Manchester City played the away leg first in every round. Their first tie was against Spanish club Athletic Bilbao, who were themselves managed by an Englishman, Ronnie Allen. In the first leg, City recovered from a two-goal deficit to secure a 3–3 draw. The home leg was a routine 3–0 win. Post-match reports alleged that a scuffle had taken place at half-time between Mike Doyle and José Ramón Betzuen. The referee spoke to both managers, but did not take any further action.

The 1969–70 cup run was Górnik's seventh European campaign. The club had participated in the European Cup six times in the previous decade.

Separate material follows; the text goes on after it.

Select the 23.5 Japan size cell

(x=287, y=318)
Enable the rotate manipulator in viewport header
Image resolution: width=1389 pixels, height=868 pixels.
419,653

It was their first appearance in the Cup Winners' Cup. The club had qualified for the competition on one previous occasion, but withdrew without playing a match.

In the semi-final, Górnik faced Roma. After the second leg, the aggregate score was level at 3–3, so a playoff match was held on neutral ground in Strasbourg. When this also finished level, a coin toss determined the winner. A disc with red and green sides was used. Górnik's captain Stanisław Oślizło's selection of green won.

==Match==

===Summary===
Manchester City were without winger Mike Summerbee with a leg injury that had troubled him since the League Cup final the previous month. George Heslop came into the team as a result, though Summerbee was fit enough to be named as a substitute. Heslop was given the task of man-marking Włodzimierz Lubański, who The Guardian identified as "an outstanding individual... ...whom Malcolm Allison considers to be in the same class as Eusébio."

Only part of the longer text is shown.